*WORK ITEM:* Please transcribe only the lines from the one holding "Task: Open the 投稿 posts menu" through the final line of the data, both included, with no pictures.

Pixel coordinate grounding data:
==============================
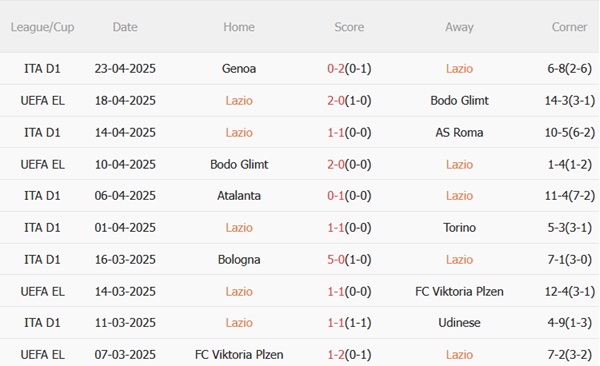
Task: Click the Corner column header
Action: [569, 27]
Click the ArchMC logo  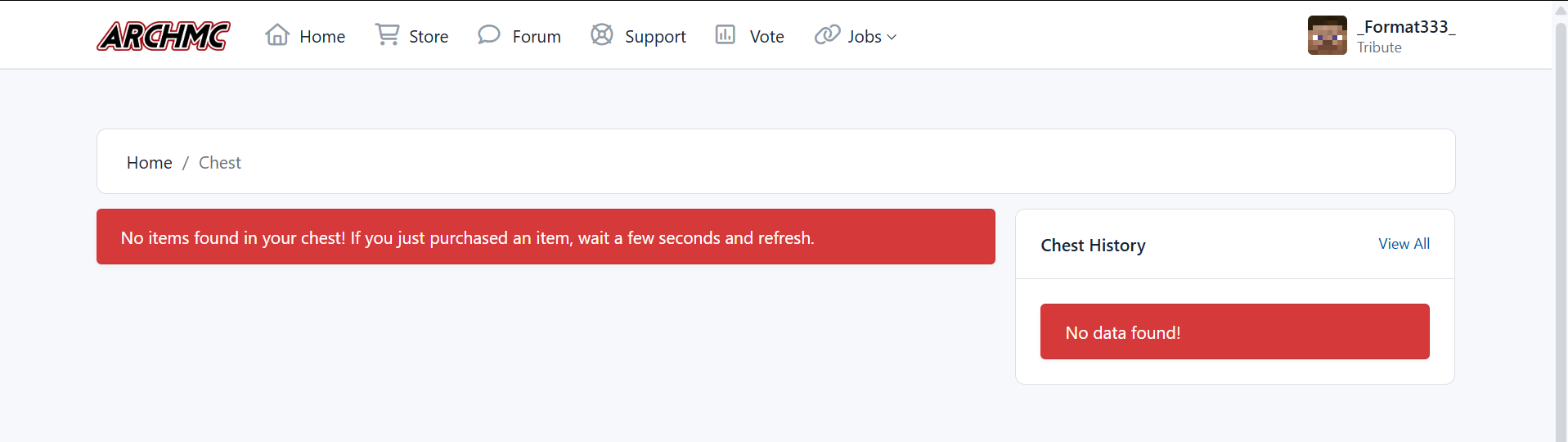164,36
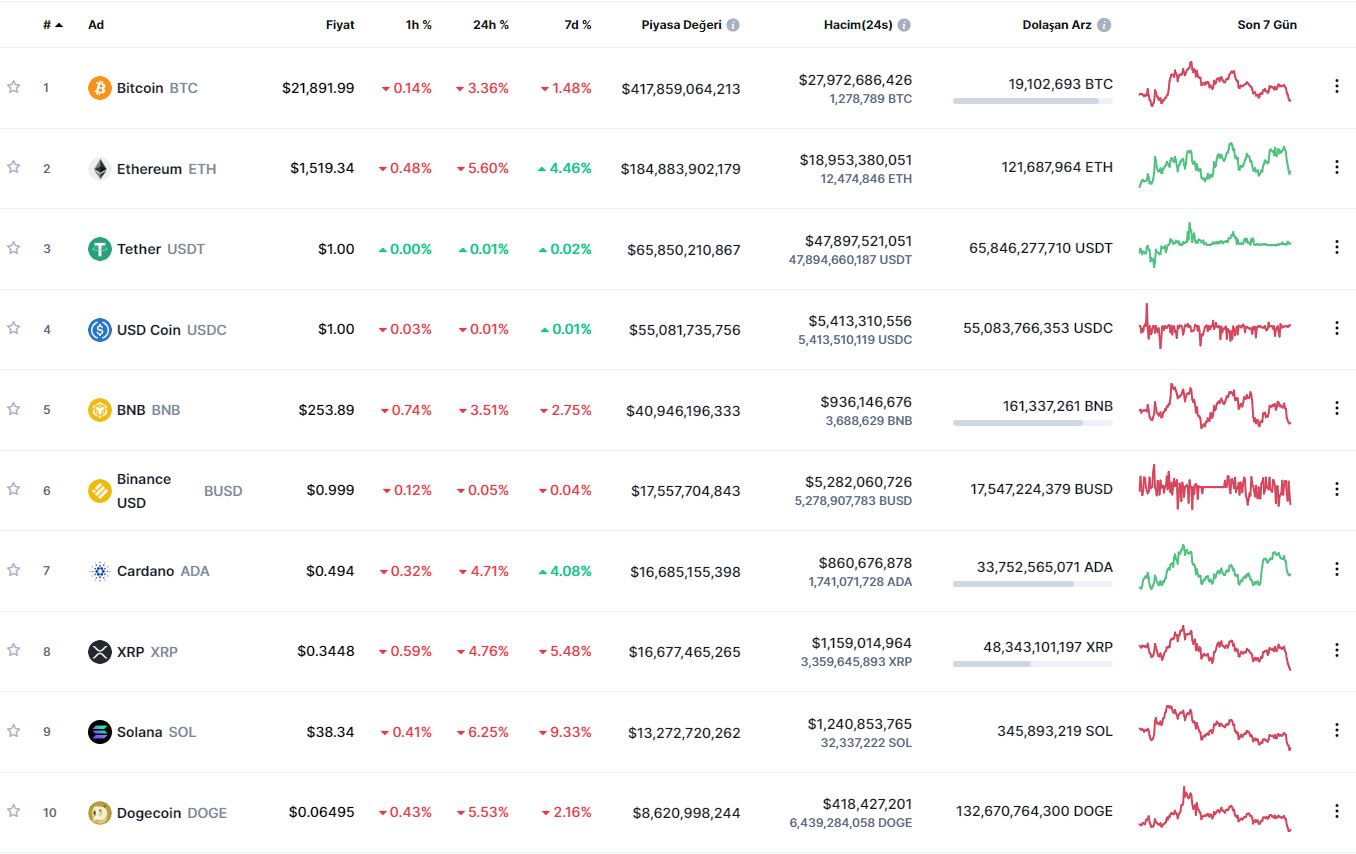Click the Dogecoin logo icon

[x=99, y=813]
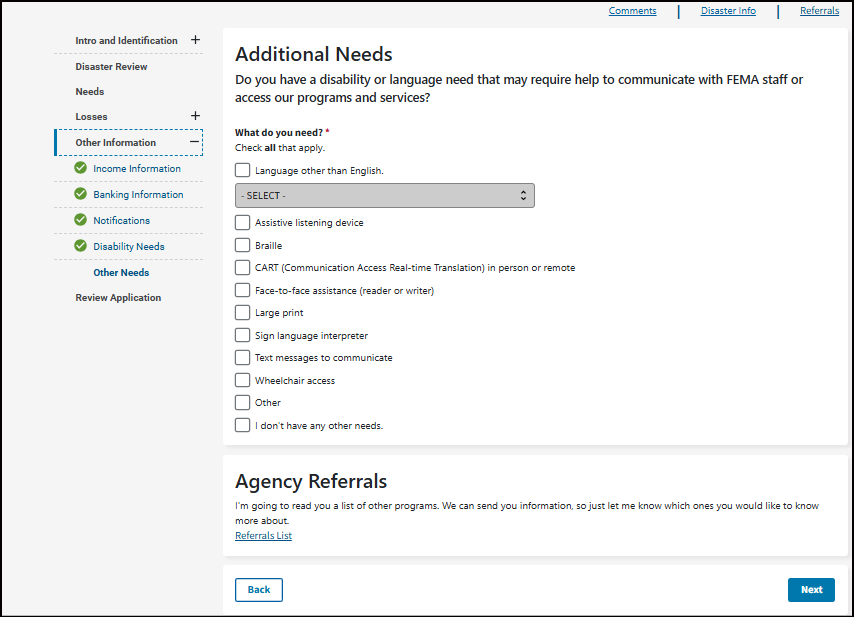Screen dimensions: 854x617
Task: Select Disaster Review in the sidebar
Action: (x=111, y=67)
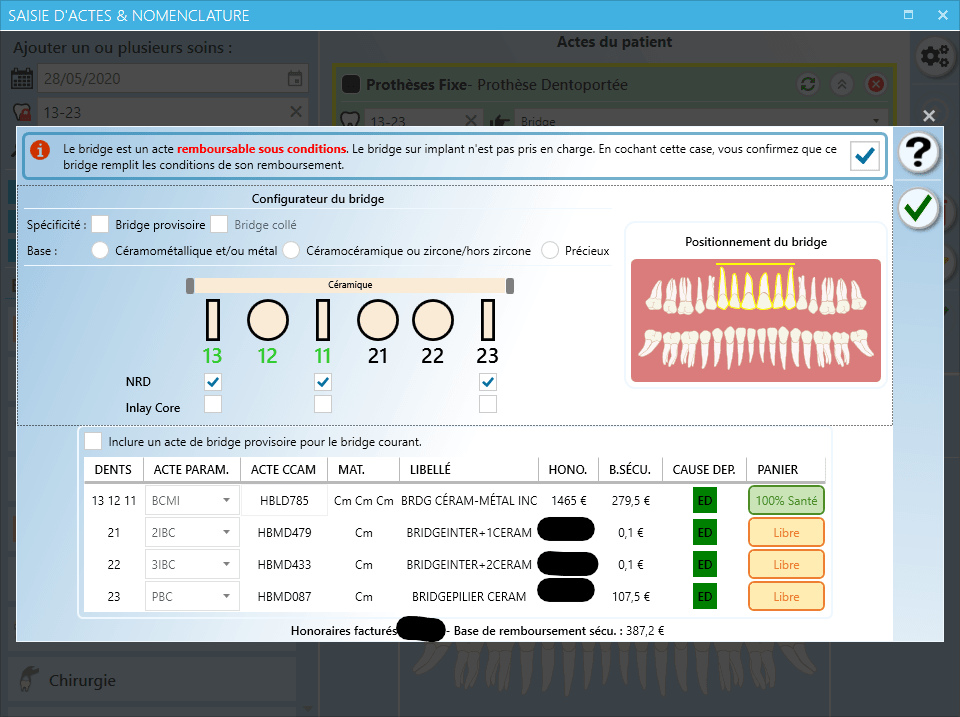
Task: Click the Libre button for tooth 22
Action: [x=786, y=565]
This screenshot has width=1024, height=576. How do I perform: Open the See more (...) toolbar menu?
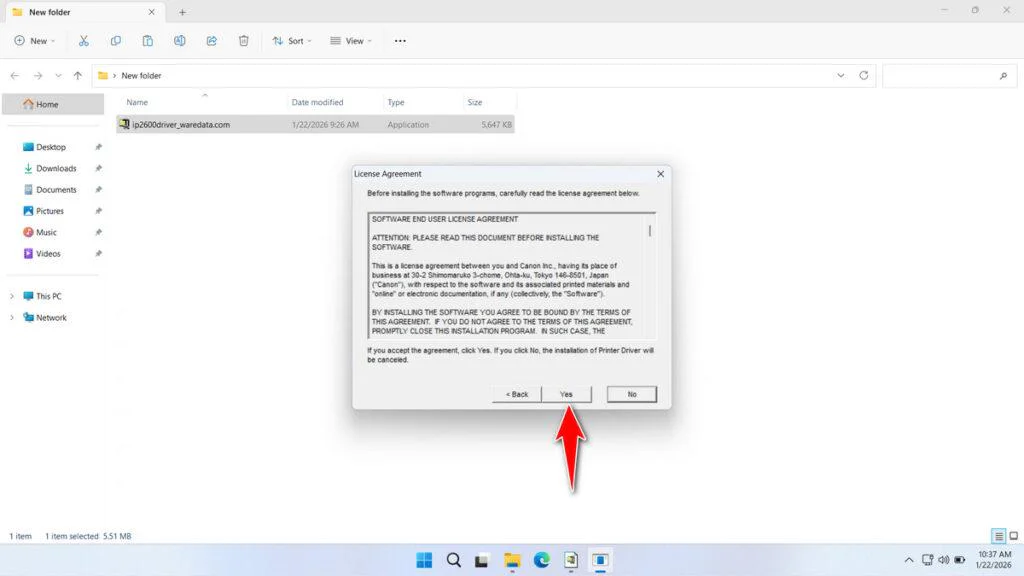pos(400,41)
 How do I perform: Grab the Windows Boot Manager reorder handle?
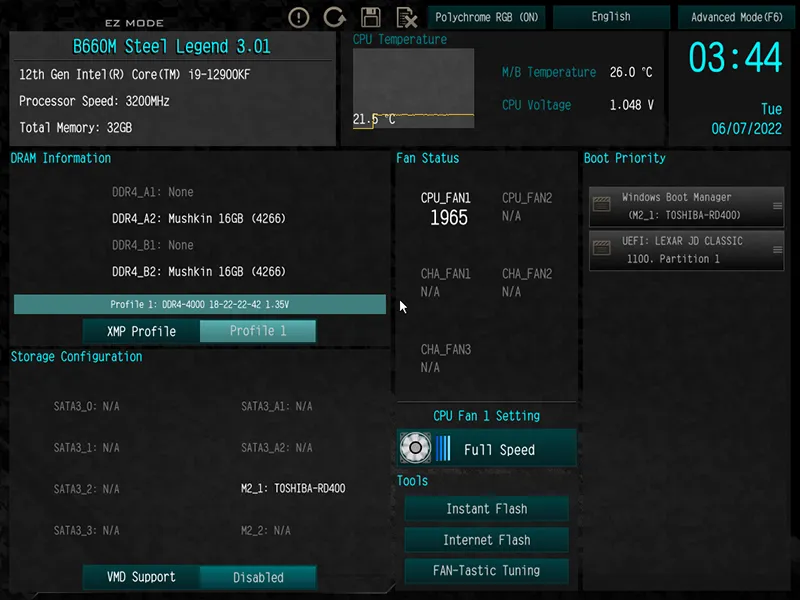[x=777, y=206]
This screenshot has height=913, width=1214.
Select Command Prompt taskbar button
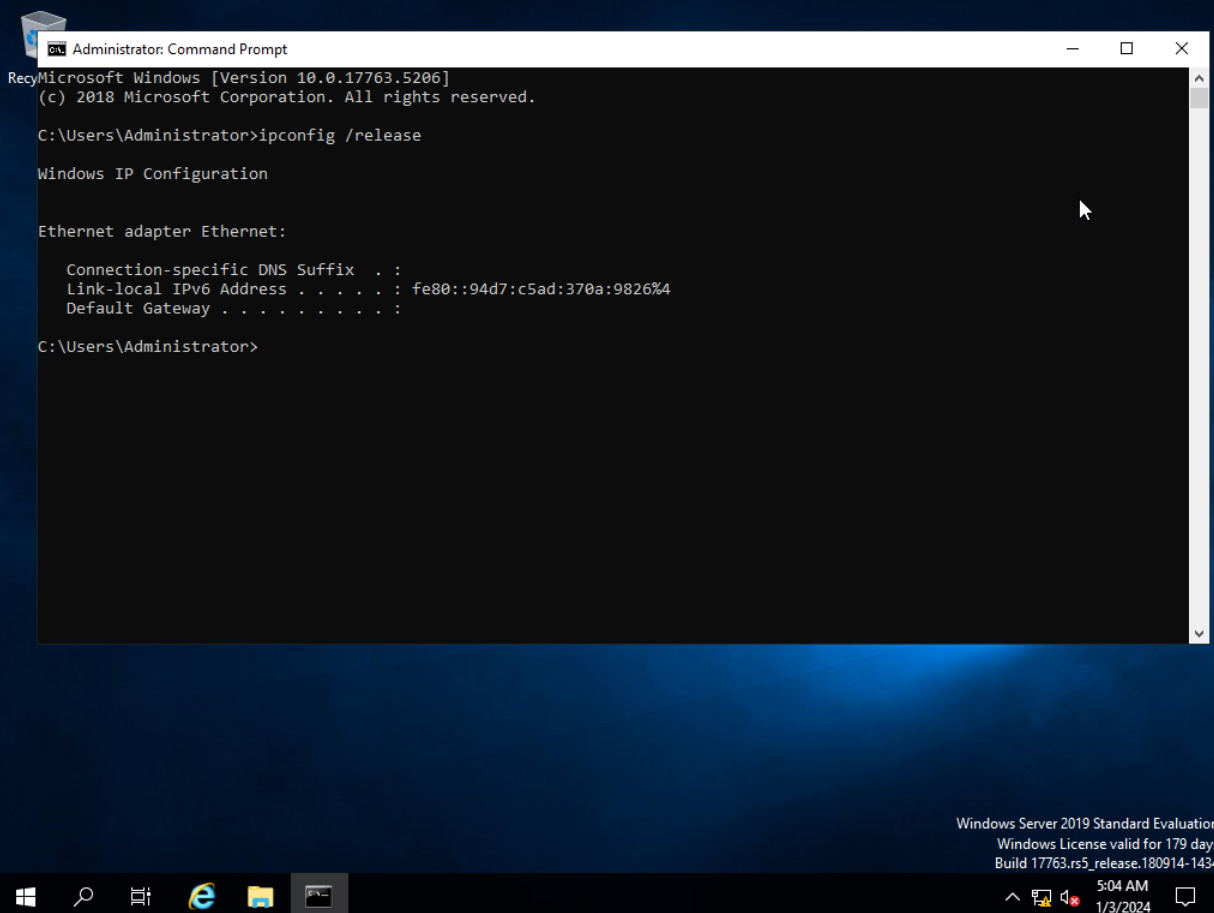[319, 895]
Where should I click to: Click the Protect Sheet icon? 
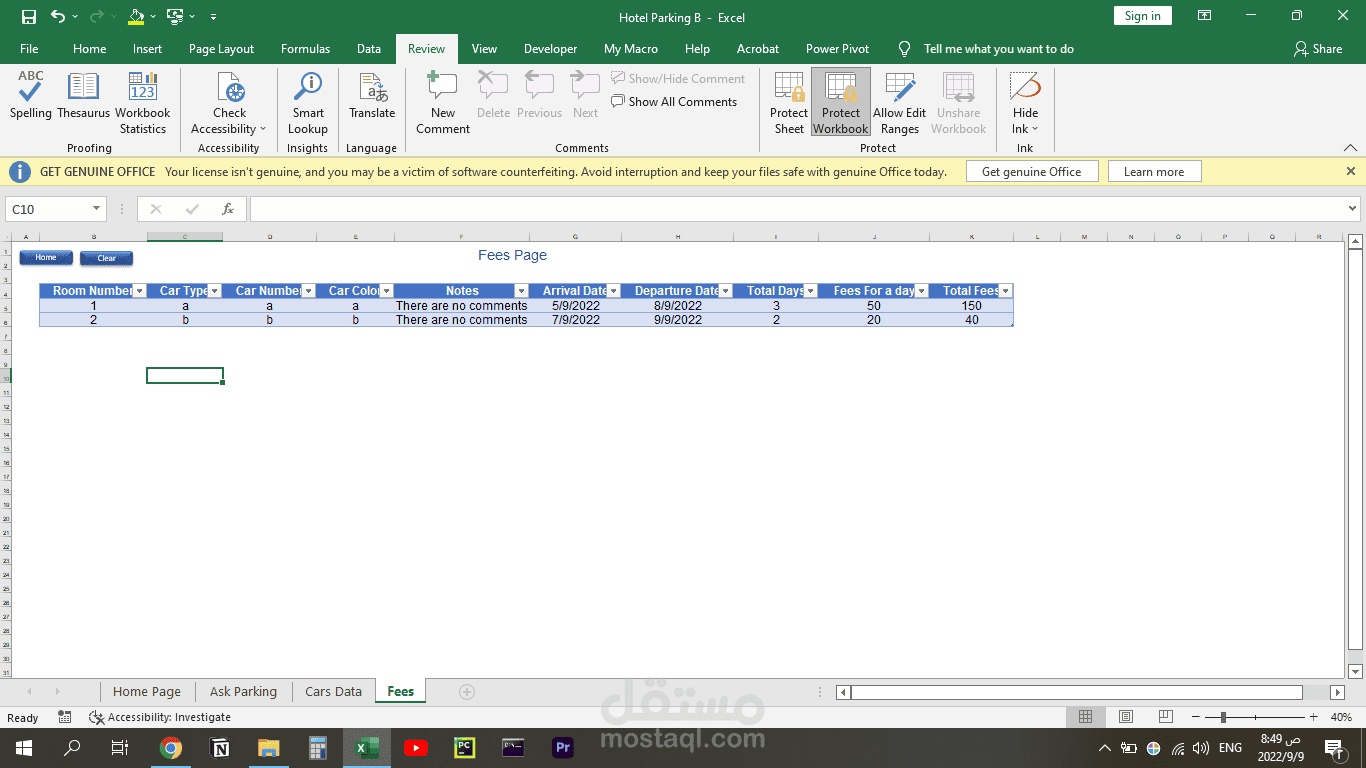click(789, 102)
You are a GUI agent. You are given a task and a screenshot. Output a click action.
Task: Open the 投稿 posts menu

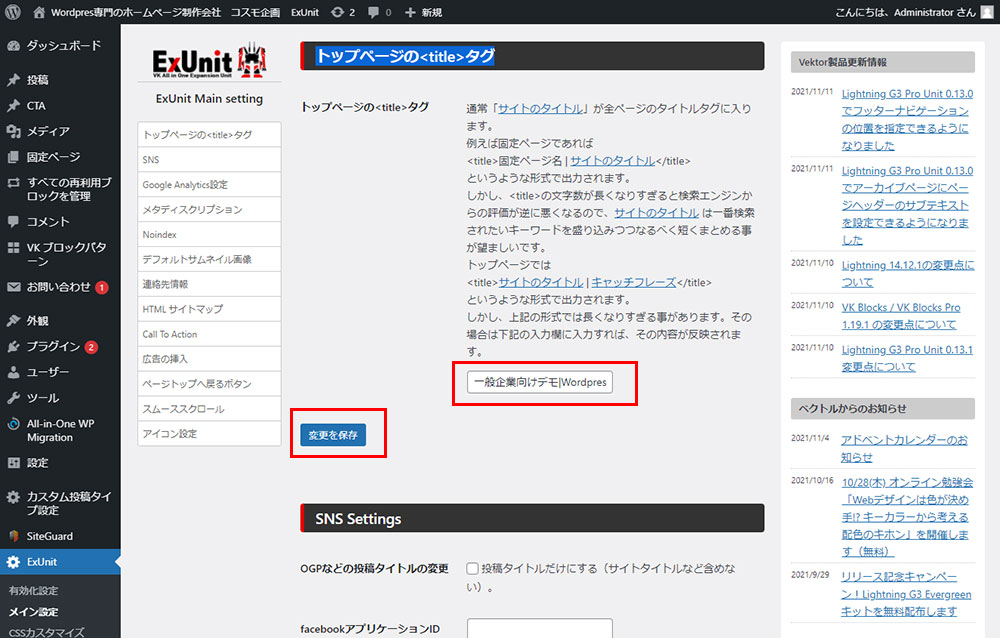[x=37, y=80]
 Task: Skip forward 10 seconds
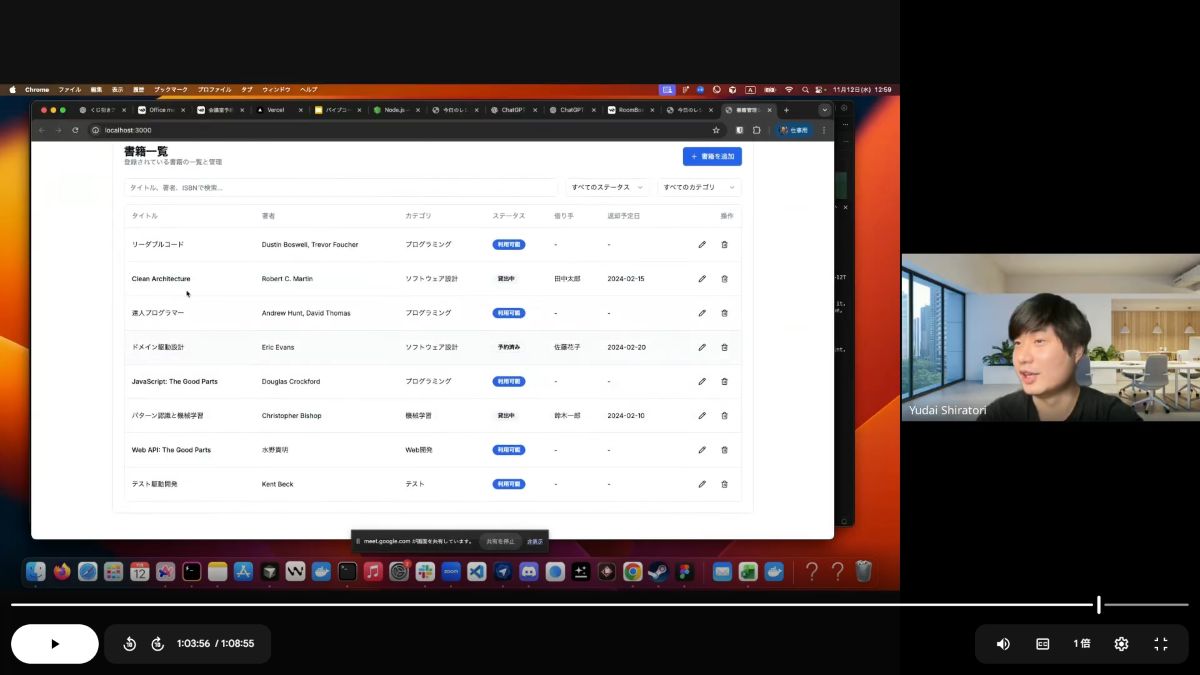coord(157,644)
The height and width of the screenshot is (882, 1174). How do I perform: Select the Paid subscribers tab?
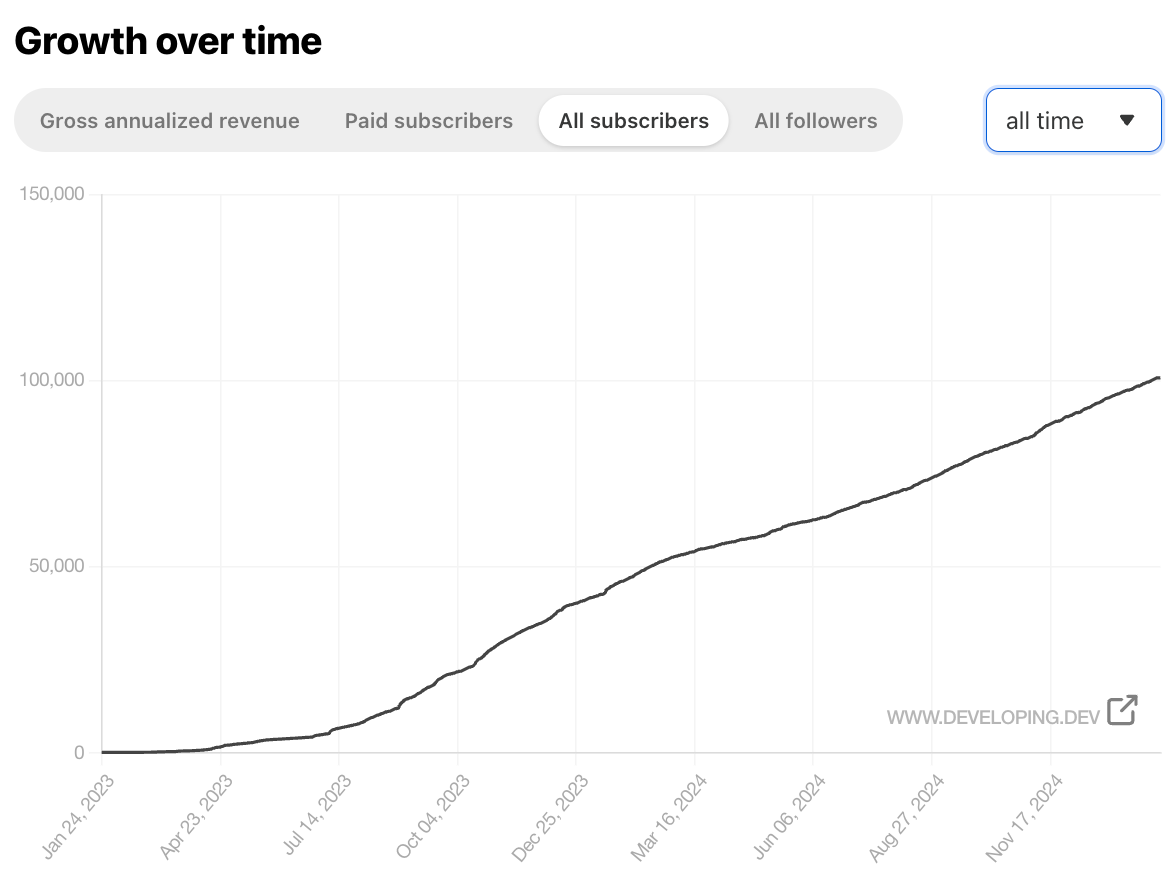tap(429, 121)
==============================
*WRITTEN RESPONSE:*
Task: Open the 投稿 posts menu

[x=37, y=80]
 Task: Skip forward 10 seconds
coord(157,644)
The height and width of the screenshot is (882, 1174). How do I perform: Select the Paid subscribers tab?
tap(429, 121)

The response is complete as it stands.